Beyond major stakeholders’ invitation to provide inputs to the law, gender-based researchers and psychologists are to be included in the design and development of culturally-sensitive behavioural modification paradigms for piloting and further scientific investigations among the target population.


  1. The acknowledgement of Knowledge transition systems in Africa (for that matter Pusiga).

In order to obtain SDG  (3) which focuses on good health and well-being and SDG Goal one on ‘no poverty’, there is an inherent need to acknowledge the indigenize methods of knowledge transitions within the specific context of Pusiga. We talk about gaps between research work implementation and evaluation, when we begin to open a national dialogue on useful ways to end the prevalence of such a cankar and practical ways in which scientific research can also be well navigated to provide undoubtedly sustainable answers to FGM. This practice has existed since time immemorial and to radically cause its extinction means to find very significant ways of drumming down the approaches/ interventions to the indigenes who should  be the beneficiary of such interventions. To hear such news on FGM, is to keep on asking the salient questions any scientific researcher would ask? From your prior studies how have these interventions been ‘drummed   home’ into the levels of consciousness of these active participants?

A colleague once told of how they (a group of researchers) had to translate Cognitive Behaviorual Therapy interventions in local songs and have the community ‘gate keepers’ dramatize this in local plays-story-telling methods, songs and literally have drummers drum notes of the therapy in local dialects to the indigenes in some related communities in Northern Ghana. Identify the active systems of knowledge transition in the Pusiga community and ensure scientific-interventions which are community-based and very sensitive to de-tagging the practices associated with FGM in these local communities. By this, the ministry will be providing an opportunity to create the reformation of the constructs linked to FGM- which may elicit positive behavioural effects to sustain interventions. Although men are not reported in the act-I am overly concerned that targeted interventions may have deceptively missed out on their active role as ‘family heads’ in the decision making process. Gender-based but sensitive interventions, clearly targeting ‘men/males’ will be useful in drawing a holistic approach to FGM.


  1. To say practice advocacy, does not mean to say you have not been engaged in one. This is to say that like the waning HIV/AIDS campaign on the ABC synopsis, there is a great likelihood to consciously think that FGM, may have also presented with such related fatigue. Find innovative ways of gathering more stakeholders and building FGM paradigms which are uniquely de-centralized and specific to the people of Pusiga-more importantly the women and men of all ages (not mothers only).   

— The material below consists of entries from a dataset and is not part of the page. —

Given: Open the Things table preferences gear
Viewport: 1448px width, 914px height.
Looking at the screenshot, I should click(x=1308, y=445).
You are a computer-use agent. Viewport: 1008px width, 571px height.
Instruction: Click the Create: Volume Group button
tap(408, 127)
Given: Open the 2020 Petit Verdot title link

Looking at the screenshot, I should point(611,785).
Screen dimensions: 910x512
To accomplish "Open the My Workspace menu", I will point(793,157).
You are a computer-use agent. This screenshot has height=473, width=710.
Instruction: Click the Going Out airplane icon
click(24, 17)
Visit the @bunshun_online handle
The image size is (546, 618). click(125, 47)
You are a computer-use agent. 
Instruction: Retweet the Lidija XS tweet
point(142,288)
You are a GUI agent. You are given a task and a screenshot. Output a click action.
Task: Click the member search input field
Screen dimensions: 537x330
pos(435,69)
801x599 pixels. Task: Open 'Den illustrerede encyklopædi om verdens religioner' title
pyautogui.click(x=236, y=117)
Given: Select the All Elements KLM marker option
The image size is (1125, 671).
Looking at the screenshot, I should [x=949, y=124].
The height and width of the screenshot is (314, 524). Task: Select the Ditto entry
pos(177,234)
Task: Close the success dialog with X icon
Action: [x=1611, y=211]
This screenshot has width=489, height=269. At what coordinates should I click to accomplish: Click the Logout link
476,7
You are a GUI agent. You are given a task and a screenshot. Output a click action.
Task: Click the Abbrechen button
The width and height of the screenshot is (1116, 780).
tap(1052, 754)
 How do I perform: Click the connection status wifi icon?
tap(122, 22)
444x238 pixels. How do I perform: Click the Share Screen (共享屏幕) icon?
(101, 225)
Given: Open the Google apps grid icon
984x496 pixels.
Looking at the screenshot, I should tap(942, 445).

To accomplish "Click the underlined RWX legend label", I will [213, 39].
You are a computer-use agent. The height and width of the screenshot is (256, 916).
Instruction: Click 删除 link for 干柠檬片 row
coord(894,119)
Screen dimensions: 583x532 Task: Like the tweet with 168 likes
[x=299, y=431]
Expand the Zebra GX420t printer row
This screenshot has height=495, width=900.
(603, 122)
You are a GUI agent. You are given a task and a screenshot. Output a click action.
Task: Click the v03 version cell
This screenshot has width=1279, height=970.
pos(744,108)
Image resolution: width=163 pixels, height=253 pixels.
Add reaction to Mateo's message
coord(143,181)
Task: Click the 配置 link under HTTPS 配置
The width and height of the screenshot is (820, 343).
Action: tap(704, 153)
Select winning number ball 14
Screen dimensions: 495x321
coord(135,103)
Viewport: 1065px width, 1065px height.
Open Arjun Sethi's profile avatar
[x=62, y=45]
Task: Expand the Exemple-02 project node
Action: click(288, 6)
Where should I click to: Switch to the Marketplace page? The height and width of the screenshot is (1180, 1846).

  1. Think about Social Media and Technology and the varied ways in which these tools can be used to reduce the menace. In 2017, five girls from Kenya invented an app called the ‘i-cut’ app to stop FGM in Kenya. The ministry may want to consider adapting the ‘i-cut app’ for cultural relevance or involving app developers in Ghana. There are apps now to aid in facilitating social interventions-this is also an opportunity to re-evaluate the existing traditional social interventions which may not have worked well to reduce FGM. Beyond the traditional methods, I suggest that you explore varied ways in which mobile apps can also be used as technology-based intervention to mitigate the act of FGM.

The psychological pain associated with the act may be irreparable.  To think that a woman may experience this ordeal and may ‘educatedly’ launch her girl-child into such act is emotionally overwhelming. To save a woman is to save generations. Act now!